Près de neuf ans après le drame, la SNCF, ses filiales Systra (commanditaire des essais) et SNCF Réseau (gestionnaire des voies) ainsi que le conducteur, un cadre de la SNCF chargé de lui donner les consignes de freinage et un ingénieur de Systra (chargé de renseigner le conducteur sur les particularités de la voie) sont sur le banc des prévenus. Ils sont poursuivis pour homicides et blessures involontaires par maladresse, imprudence, négligence ou manquement à une obligation de sécurité.

Que s'est-il passé le 14 novembre 2015 ?

Le 14 novembre 2015, 53 personnes, salariés du secteur ferroviaire et membres de leurs familles, dont quatre enfants, prennent place à bord de la rame pour l'ultime test du tronçon de la nouvelle Ligne à grande vitesse Est européenne (LGVEE) entre Baudrecourt (Moselle) et Vendenheim (Bas-Rhin).

À 15h04, au niveau d'Eckwersheim (Bas-Rhin), à 20 km de Strasbourg, le train aborde une courbe à 265 km/h, très largement au-dessus des 176 km/h prévus à cet endroit. Le train déraille 200 mètres plus loin à une vitesse de 243 km/h, avant de percuter un pont et de basculer dans le canal de la Marne au Rhin.

Onze personnes ont perdu la vie et 42 autres ont été blessées, dont une vingtaine gravement. Selon les experts du pôle "accidents collectifs" du tribunal judiciaire de Paris, "le déraillement a été causé par une vitesse excessive et un freinage tardif", rappelle Maître Chemla, l'avocat d'une cinquantaine de parties civiles. La rame accidentée était une rame d'essai, de type TGV classique. Au moment de l'accident, elle circulait en survitesse pour tester l'infrastructure de la voie en vue de son raccordement prochain au réseau ferré.

▶ Tâches écrites
• 1. Dans le texte sur le déraillement d'Eckwersheim, à quelle vitesse le train aborde-t-il la courbe ?
• 2. Poursuivez le texte sur le déraillement d'Eckwersheim après sa dernière phrase.
La liste ci-dessous provient d'une autre source.

▶ Extrait de données
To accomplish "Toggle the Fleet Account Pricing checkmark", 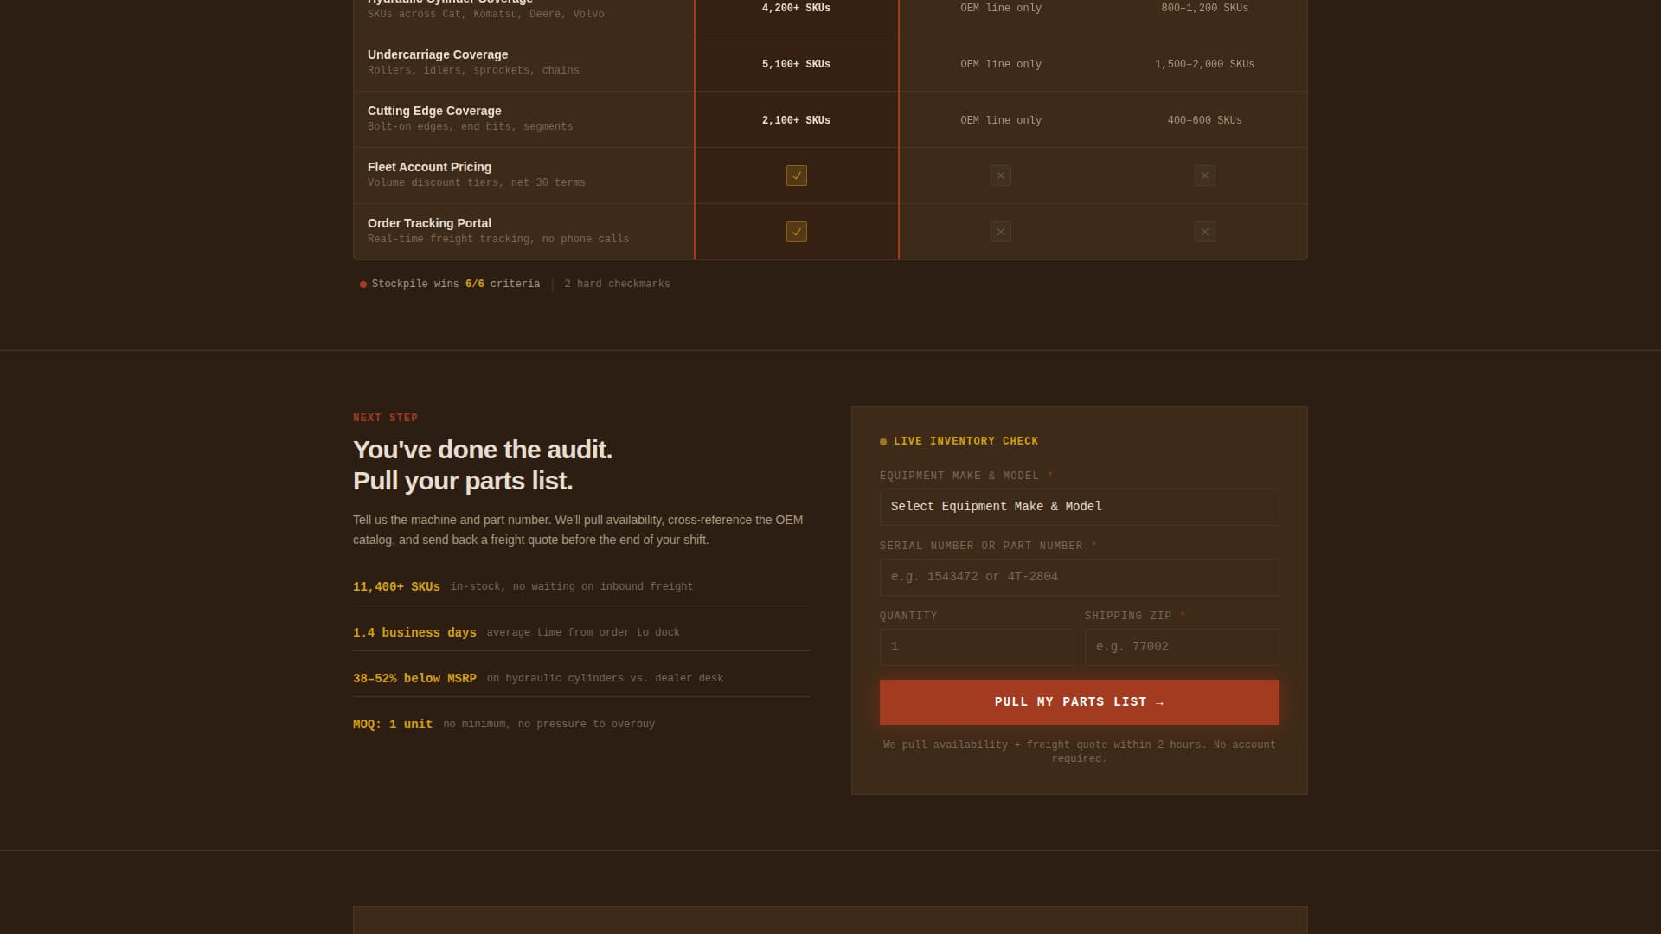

▶ Réponses par tâche
• 1. À 265 km/h.

• 2.
Pourquoi est-ce que la SNCF et ses filiales sont poursuivies ?

La SNCF, ses filiales Systra (commanditaire des essais) et SNCF Réseau (gestionnaire des voies) ainsi que le conducteur, un cadre de la SNCF chargé de lui donner les consignes de freinage et un ingénieur de Systra, chargé de renseigner le conducteur sur les particularités de la voie) sont sur le banc des prévenus. Ils sont poursuivis pour homicides et blessures involontaires par maladresse, imprudence, négligence ou manquement à une obligation de sécurité. Les trois personnes physiques encourent trois ans d'emprisonnement et 45 000 euros d'amende. Les trois sociétés risquent une amende de 225 000 euros.

Dans son ordonnance, le juge d'instruction a relevé plusieurs manquements de la part de la SNCF et de Systra: "préparation insuffisante" des essais de la rame en survitesse, "manque d'anticipation des risques de déraillement", "insuffisance de communication et de coordination" entre les équipes de Systra et celles de la SNCF, "lacunes dans la formation du personnel" chargé des essais.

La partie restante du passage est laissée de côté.